A candle-lit dinner is arranged at the dimly lit restaurant, you have the ring in your pocket, and now . . . . you pop the question. It all went perfectly and now you can get married. Wait just a minute though. It is not quite that simple. Getting an affirmative answer to your well-worded question only permits you to PLAN the wedding. Before you can get married, there is so very very much to do.
“Ok,” you think. “Then we will plan the wedding. We need a minister, a few flowers, and a photographer. How much can that cost anyway?” Hold on to your horses – $32,641 is the average cost of a wedding today, which is an all-time high for wedding costs. If you have a daughter who is not yet married, I will give you a moment to sit down, catch your breath, and perhaps take a hit on an oxygen tank.

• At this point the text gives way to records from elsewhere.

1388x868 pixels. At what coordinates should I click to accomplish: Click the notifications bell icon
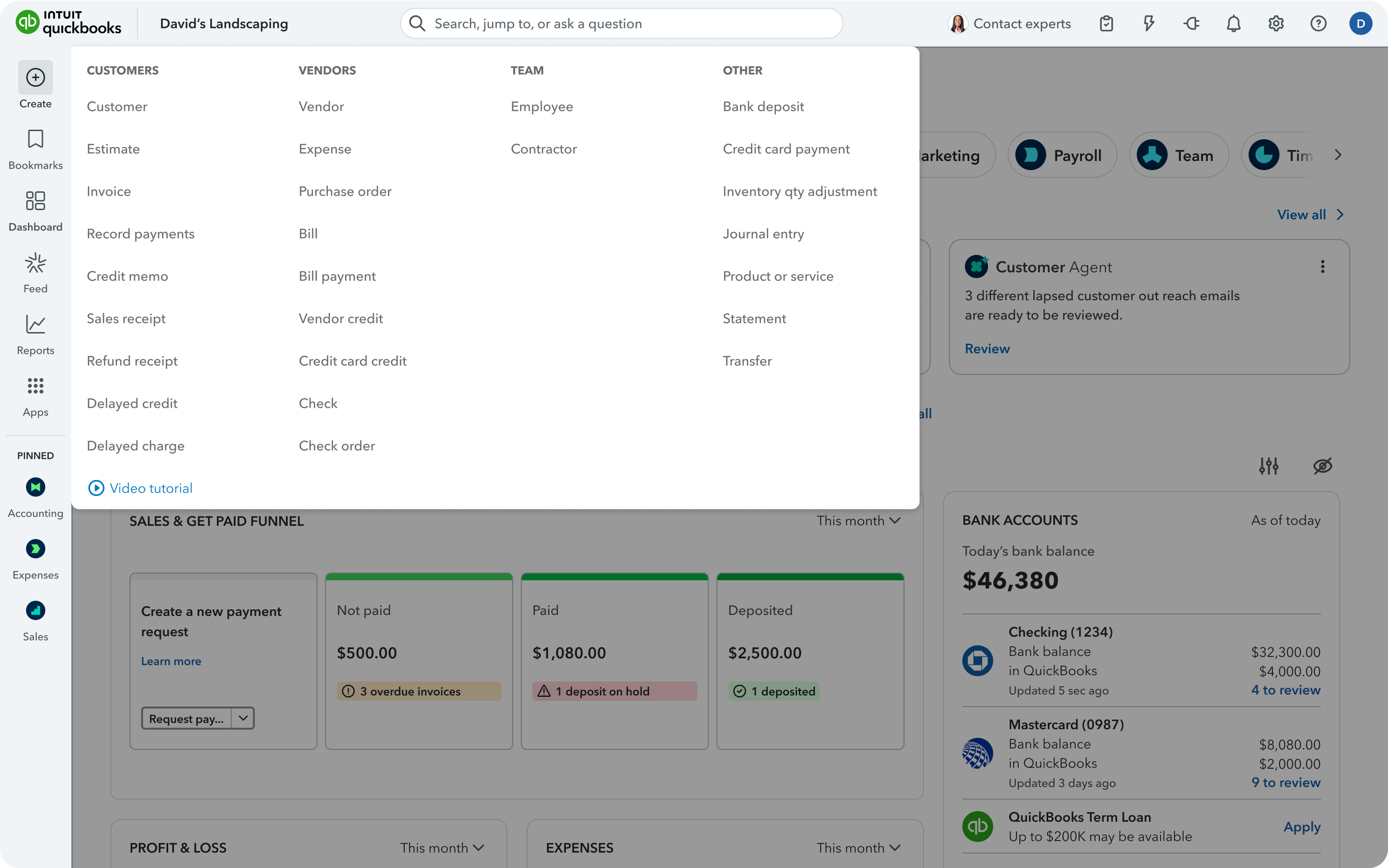coord(1233,24)
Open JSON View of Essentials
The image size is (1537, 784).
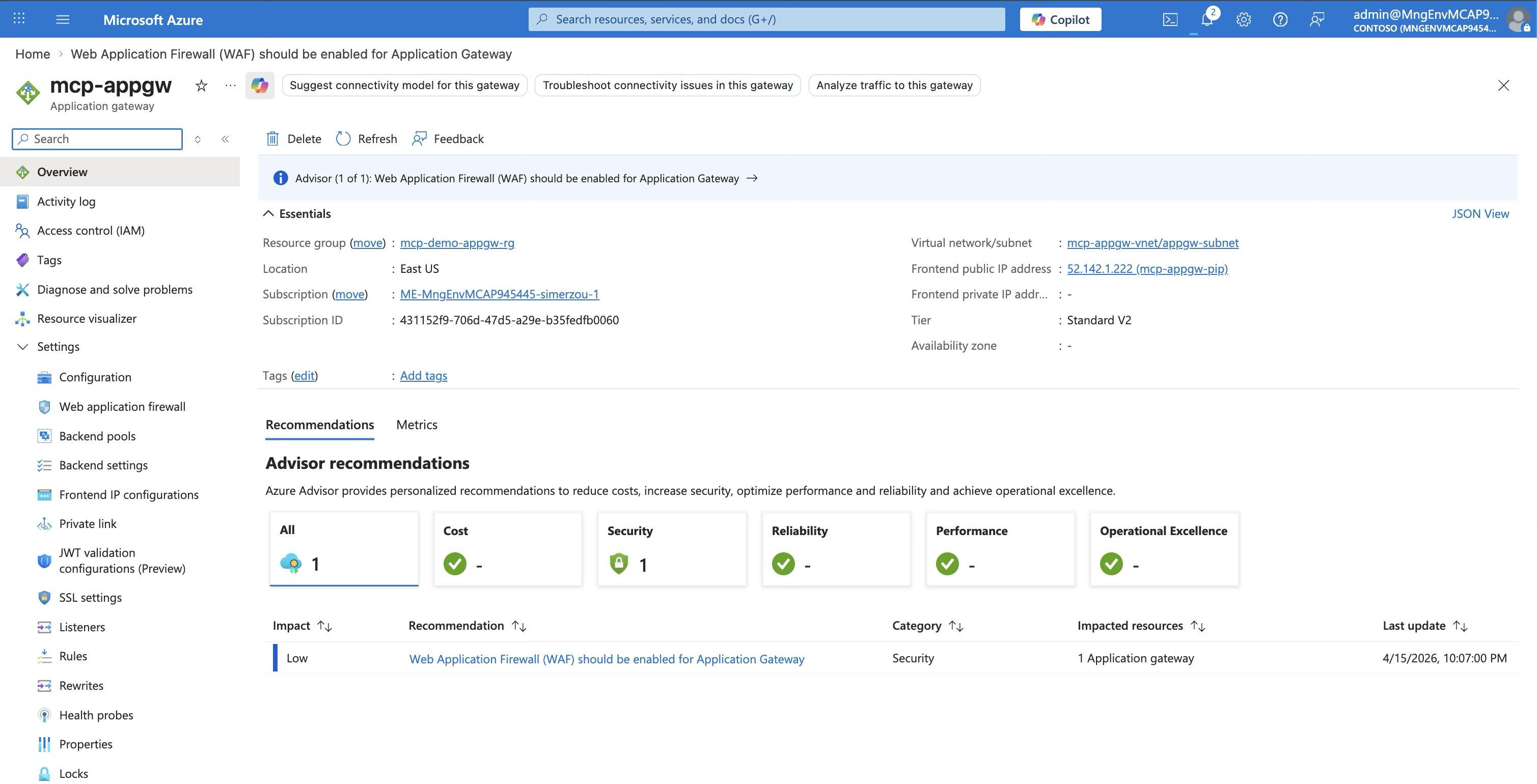(1481, 213)
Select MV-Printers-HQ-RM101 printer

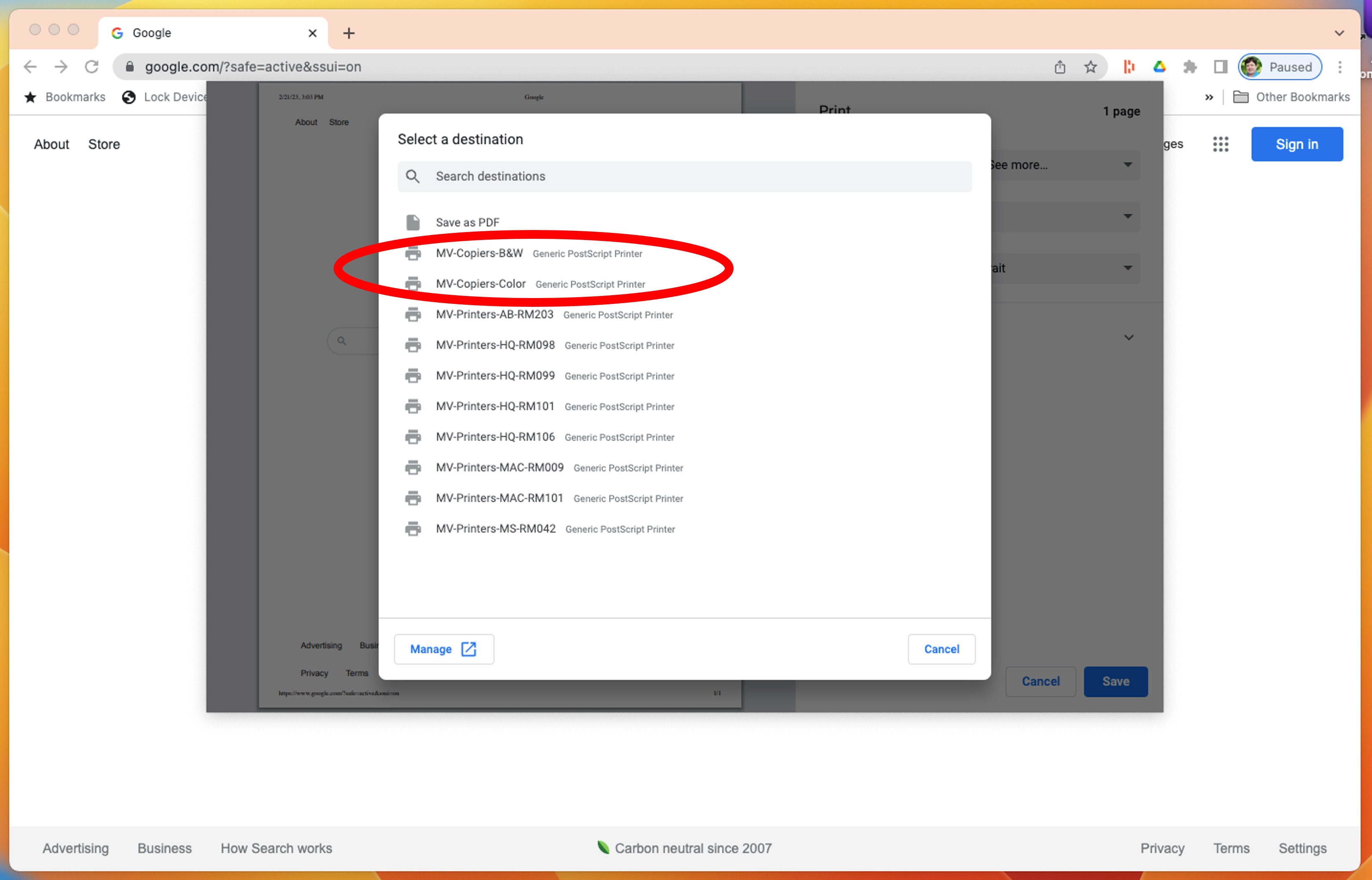[x=494, y=406]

There is no question about it – weddings are expensive for lots of reasons. Typically the bride’s parent’s pick-up 44 percent of the overall expense, the bride and groom pay 43 percent, and the groom’s parents cover the remaining 13 percent. And yet, what the happy couple get for that $32,000 is . . . one day. As Randal Olson, a researcher at the University of Pennsylvania, reports, there is nothing in this expense that helps ensure a “happy-ever-after ending.” He discovered that once the price tag passes the $20,000 mark, marriages are 3.5 times more likely to end in divorce. Emory University economics professors added support to this data when they found “that the more couples spend on their wedding, the shorter their marriage will be.”
There is a simple principle behind this that is good advice for us all – whether planning a wedding, picking your child’s schooling, or deciding what new toys (cars, boats, etc.) to buy – first and foremost – invest your time, focus, and affections on those who matter most. Spend on those things that are most likely to contribute to the longevity of relationships. You will be glad you did!